(Your objective)
Please rewrite the data from the line with "Click the first" up to and including the line with "pos(596,15)", replacing "top-right" with "upper-right" and keeping everything else unchanged. Leave the pictures out of your answer.

(Supplied entries)
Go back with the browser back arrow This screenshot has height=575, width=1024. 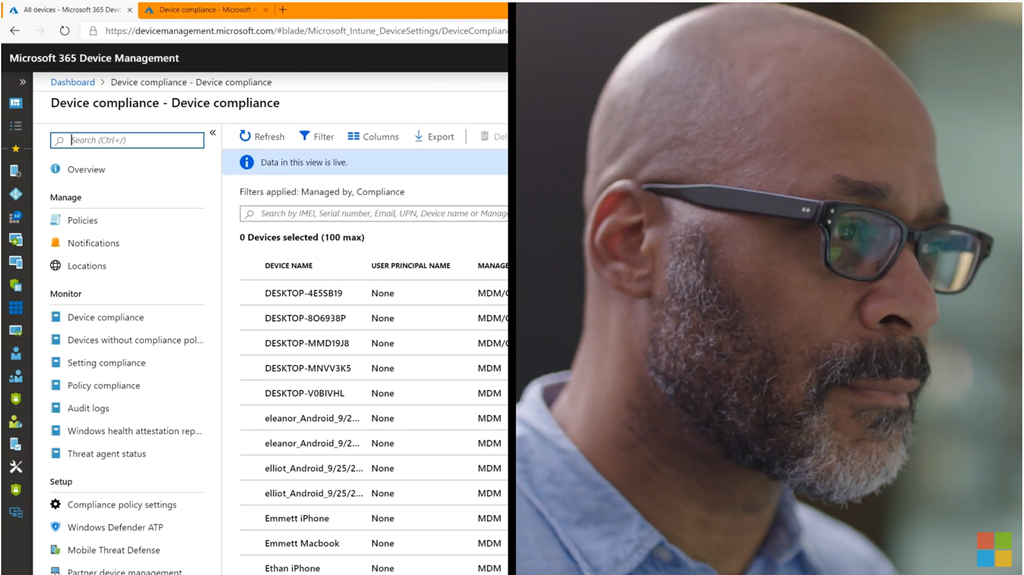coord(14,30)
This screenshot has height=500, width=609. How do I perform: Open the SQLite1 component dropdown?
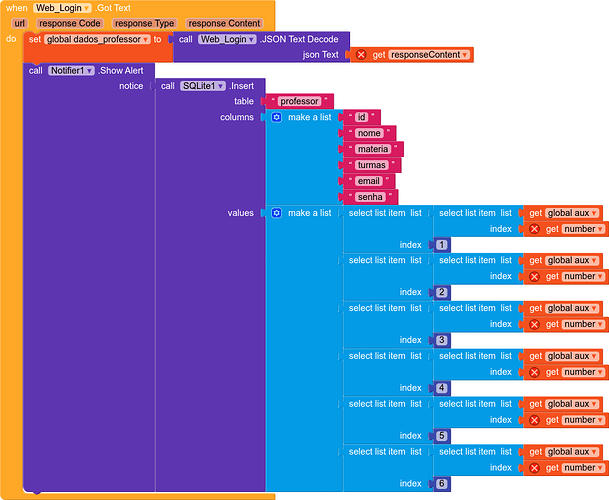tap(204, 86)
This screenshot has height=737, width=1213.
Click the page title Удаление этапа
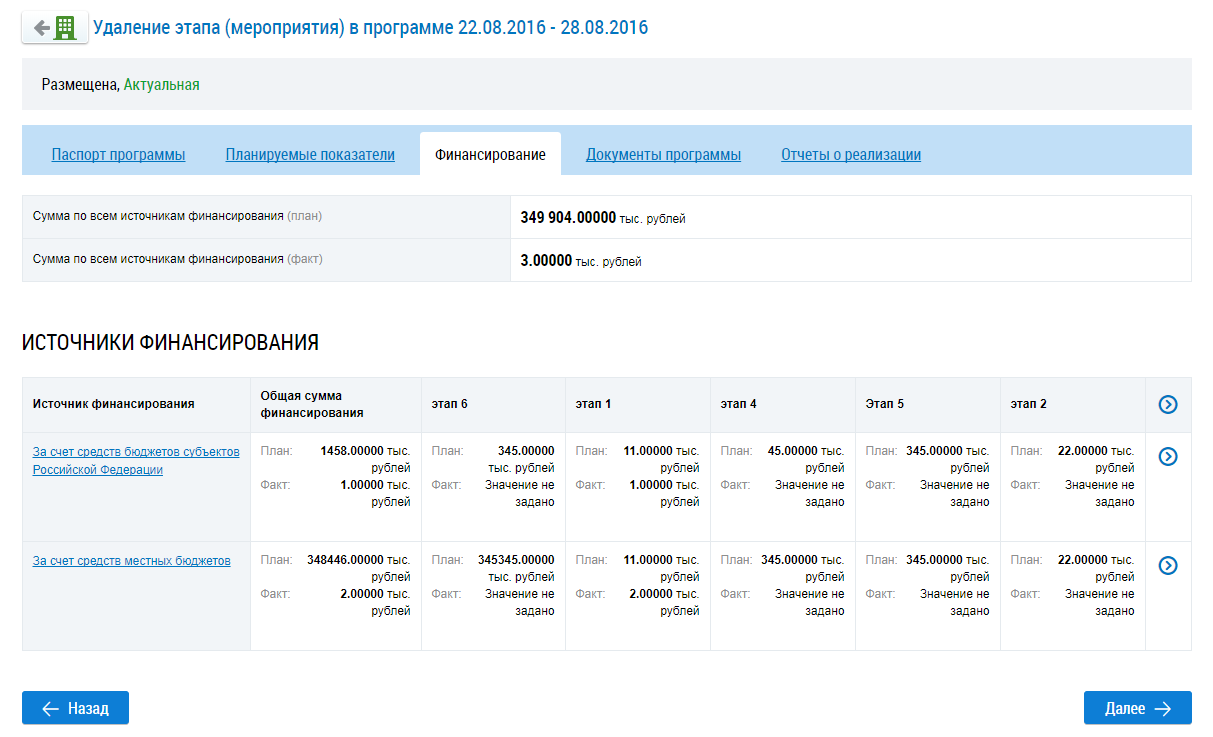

...

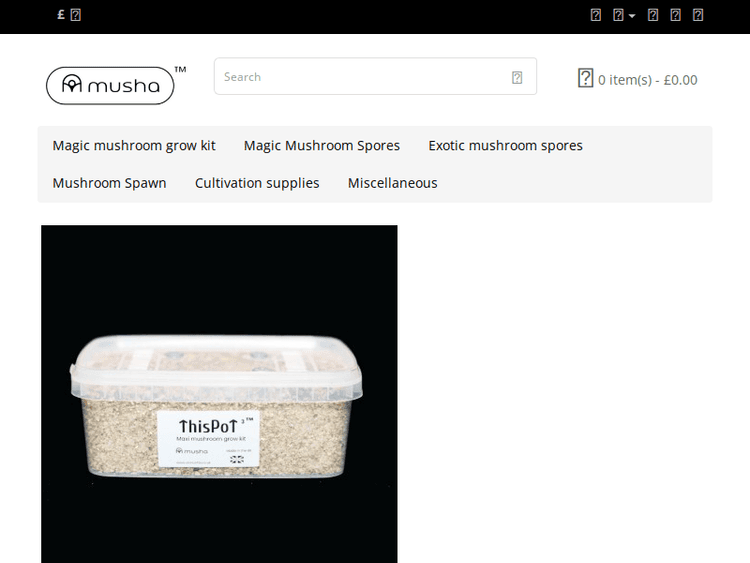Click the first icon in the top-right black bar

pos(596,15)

...

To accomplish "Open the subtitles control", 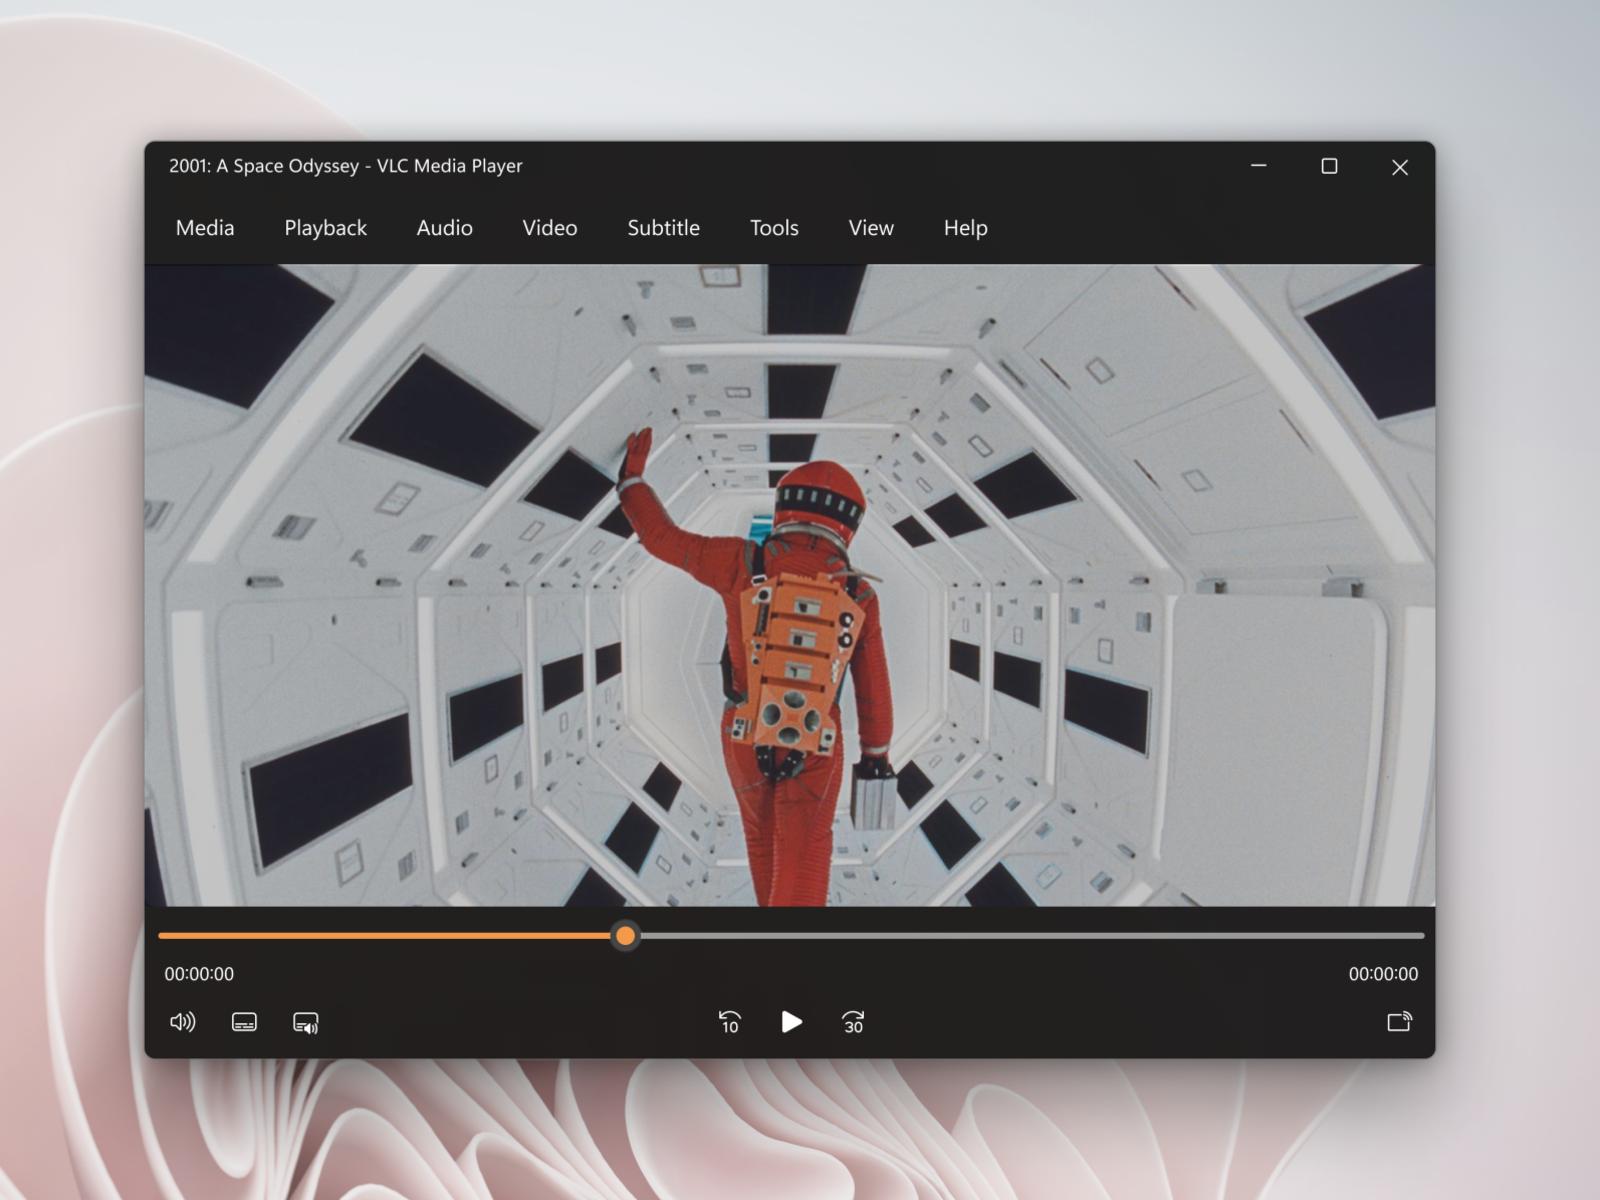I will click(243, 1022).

(In response)
Click the first icon in the upper-right black bar

pos(596,15)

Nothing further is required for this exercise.